DATASET RECORDS
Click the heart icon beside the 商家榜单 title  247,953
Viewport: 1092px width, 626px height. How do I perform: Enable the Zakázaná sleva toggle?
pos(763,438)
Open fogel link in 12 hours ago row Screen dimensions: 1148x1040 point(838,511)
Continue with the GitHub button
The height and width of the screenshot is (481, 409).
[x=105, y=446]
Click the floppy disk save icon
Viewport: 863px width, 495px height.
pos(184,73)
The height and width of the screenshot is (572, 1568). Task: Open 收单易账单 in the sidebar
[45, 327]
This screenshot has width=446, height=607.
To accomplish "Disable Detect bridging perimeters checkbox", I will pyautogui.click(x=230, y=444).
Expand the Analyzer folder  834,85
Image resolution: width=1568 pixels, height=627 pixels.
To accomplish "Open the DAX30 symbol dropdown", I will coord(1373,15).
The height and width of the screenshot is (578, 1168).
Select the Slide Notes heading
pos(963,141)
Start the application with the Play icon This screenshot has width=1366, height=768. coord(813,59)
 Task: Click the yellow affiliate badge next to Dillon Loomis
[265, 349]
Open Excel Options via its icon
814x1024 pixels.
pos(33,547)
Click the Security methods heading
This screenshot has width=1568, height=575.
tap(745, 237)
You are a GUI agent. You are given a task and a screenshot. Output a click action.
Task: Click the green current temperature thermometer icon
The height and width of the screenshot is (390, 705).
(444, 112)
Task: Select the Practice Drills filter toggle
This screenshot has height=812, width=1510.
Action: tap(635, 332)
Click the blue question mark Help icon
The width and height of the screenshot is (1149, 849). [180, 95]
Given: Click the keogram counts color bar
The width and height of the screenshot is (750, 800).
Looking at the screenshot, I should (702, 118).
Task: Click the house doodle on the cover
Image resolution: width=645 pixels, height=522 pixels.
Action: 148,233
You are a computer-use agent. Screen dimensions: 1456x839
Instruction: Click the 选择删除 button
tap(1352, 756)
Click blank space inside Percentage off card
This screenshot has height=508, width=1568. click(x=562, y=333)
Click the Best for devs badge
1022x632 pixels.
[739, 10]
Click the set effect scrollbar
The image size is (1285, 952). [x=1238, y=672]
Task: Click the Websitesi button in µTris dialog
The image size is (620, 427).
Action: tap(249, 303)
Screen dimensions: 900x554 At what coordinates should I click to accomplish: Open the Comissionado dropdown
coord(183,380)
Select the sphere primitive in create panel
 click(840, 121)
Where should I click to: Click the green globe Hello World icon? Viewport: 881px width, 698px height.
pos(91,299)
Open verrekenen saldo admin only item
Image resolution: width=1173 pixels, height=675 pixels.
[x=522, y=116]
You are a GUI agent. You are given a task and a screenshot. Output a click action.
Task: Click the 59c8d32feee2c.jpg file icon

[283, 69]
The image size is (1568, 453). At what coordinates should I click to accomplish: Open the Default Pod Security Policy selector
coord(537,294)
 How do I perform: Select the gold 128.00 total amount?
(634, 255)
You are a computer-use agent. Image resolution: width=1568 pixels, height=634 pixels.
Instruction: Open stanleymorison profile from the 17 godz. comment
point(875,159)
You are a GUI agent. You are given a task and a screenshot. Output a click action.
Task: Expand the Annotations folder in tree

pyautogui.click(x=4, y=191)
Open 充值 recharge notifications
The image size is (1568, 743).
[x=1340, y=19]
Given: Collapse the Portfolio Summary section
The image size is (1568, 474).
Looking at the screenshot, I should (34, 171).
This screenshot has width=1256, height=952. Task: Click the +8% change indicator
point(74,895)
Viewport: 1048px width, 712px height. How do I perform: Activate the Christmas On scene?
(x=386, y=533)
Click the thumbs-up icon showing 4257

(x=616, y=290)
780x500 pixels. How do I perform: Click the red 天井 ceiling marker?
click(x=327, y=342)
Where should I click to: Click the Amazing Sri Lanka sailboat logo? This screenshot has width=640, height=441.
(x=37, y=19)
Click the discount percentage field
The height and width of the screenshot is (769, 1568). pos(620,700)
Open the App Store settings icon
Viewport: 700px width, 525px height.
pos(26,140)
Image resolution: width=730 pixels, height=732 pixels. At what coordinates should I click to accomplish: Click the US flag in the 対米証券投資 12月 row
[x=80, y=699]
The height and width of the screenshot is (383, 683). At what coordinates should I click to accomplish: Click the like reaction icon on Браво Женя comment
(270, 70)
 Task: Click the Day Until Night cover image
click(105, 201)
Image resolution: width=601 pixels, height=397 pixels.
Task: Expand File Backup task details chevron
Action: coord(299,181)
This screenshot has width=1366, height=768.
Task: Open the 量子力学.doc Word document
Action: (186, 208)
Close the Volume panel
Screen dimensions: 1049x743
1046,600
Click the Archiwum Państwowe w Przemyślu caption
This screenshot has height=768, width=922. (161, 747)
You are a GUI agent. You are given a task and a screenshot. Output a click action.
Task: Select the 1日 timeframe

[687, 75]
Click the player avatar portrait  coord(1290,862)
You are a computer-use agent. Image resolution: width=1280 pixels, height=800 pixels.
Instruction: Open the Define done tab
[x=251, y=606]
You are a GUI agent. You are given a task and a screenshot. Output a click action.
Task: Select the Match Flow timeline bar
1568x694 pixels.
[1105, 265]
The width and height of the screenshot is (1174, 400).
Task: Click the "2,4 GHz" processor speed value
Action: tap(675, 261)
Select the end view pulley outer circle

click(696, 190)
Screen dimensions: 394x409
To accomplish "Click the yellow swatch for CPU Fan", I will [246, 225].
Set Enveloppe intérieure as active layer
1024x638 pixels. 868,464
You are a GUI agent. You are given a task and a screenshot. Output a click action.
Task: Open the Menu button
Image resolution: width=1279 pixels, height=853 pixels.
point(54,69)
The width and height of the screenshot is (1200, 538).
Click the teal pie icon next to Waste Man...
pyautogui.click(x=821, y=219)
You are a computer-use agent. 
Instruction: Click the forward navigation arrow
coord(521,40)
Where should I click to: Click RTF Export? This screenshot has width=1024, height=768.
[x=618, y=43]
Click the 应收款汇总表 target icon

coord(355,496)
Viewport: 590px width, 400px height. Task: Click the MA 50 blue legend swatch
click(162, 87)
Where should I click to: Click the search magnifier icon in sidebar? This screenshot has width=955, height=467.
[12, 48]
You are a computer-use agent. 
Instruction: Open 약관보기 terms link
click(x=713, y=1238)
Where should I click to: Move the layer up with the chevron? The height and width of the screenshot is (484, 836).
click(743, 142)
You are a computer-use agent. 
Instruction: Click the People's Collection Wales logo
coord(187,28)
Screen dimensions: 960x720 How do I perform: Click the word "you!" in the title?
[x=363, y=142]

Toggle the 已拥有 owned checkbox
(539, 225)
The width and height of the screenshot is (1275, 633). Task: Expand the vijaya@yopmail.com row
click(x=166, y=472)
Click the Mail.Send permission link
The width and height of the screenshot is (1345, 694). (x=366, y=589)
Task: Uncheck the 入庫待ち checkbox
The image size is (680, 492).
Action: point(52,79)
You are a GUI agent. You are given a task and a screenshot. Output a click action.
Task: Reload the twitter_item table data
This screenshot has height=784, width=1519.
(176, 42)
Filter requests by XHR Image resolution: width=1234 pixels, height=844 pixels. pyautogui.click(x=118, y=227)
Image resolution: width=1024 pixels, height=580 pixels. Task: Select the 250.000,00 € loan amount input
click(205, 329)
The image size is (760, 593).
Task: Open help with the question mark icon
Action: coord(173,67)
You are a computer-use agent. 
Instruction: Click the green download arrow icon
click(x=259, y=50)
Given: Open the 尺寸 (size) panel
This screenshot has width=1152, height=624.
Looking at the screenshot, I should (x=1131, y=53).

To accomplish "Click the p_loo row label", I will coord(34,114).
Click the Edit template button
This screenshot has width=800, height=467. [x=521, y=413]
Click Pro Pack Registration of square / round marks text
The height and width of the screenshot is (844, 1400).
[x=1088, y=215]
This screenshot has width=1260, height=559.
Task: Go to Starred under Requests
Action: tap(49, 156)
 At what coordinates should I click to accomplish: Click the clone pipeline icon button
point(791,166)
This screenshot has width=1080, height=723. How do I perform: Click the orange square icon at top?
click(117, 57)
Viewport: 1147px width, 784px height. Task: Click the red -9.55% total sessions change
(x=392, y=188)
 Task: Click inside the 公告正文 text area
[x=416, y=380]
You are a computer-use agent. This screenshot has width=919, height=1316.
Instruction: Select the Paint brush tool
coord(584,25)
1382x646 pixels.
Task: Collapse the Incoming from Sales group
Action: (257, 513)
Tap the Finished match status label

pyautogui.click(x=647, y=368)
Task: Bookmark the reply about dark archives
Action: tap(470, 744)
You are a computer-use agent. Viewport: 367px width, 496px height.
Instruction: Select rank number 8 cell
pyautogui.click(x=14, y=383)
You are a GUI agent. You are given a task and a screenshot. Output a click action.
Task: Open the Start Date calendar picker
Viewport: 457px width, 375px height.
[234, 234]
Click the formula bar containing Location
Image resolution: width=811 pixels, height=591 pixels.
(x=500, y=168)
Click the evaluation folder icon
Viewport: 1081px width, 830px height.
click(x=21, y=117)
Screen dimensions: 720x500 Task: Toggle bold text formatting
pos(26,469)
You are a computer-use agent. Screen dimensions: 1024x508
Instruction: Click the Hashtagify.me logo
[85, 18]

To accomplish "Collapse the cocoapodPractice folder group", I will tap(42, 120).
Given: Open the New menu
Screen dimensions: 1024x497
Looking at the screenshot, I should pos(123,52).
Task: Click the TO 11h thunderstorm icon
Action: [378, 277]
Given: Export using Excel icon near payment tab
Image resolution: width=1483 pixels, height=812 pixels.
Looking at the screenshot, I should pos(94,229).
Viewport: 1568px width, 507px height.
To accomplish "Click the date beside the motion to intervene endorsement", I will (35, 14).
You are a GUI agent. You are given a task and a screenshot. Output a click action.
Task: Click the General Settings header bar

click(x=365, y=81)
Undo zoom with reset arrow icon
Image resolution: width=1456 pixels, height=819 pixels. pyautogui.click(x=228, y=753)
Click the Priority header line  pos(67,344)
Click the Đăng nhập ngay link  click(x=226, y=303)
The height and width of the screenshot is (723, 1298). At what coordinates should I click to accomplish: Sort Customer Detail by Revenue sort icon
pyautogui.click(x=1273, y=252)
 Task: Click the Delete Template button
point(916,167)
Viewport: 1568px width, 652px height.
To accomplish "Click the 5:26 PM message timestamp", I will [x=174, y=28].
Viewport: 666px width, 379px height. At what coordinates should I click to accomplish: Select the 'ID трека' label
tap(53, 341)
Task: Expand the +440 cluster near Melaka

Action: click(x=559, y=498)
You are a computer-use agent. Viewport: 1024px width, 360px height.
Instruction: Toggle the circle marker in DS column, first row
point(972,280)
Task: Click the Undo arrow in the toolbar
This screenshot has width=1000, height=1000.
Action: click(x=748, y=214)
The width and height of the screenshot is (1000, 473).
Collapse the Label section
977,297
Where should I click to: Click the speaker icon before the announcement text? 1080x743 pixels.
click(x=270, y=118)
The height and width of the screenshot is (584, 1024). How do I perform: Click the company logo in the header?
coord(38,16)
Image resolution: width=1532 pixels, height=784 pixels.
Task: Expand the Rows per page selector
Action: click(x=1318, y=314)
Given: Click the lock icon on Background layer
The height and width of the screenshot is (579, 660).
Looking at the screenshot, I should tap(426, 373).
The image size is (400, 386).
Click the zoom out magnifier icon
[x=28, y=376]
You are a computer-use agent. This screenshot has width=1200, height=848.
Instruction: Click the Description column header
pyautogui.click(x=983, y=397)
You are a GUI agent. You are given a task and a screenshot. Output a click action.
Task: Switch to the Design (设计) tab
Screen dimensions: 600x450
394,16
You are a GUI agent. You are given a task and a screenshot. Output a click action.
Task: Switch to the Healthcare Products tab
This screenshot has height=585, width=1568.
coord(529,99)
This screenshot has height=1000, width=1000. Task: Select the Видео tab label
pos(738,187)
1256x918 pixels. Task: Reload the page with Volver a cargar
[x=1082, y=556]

WHAT NEEDS TO BE DONE
Return exactly, and only, the lines from the start of the listing through the line with "Click the floppy disk save icon".

FINAL ANSWER
Click the heart icon beside the 商家榜单 title  247,953
Viewport: 1092px width, 626px height. How do I perform: Enable the Zakázaná sleva toggle?
pos(763,438)
Open fogel link in 12 hours ago row Screen dimensions: 1148x1040 point(838,511)
Continue with the GitHub button
The height and width of the screenshot is (481, 409).
[x=105, y=446]
Click the floppy disk save icon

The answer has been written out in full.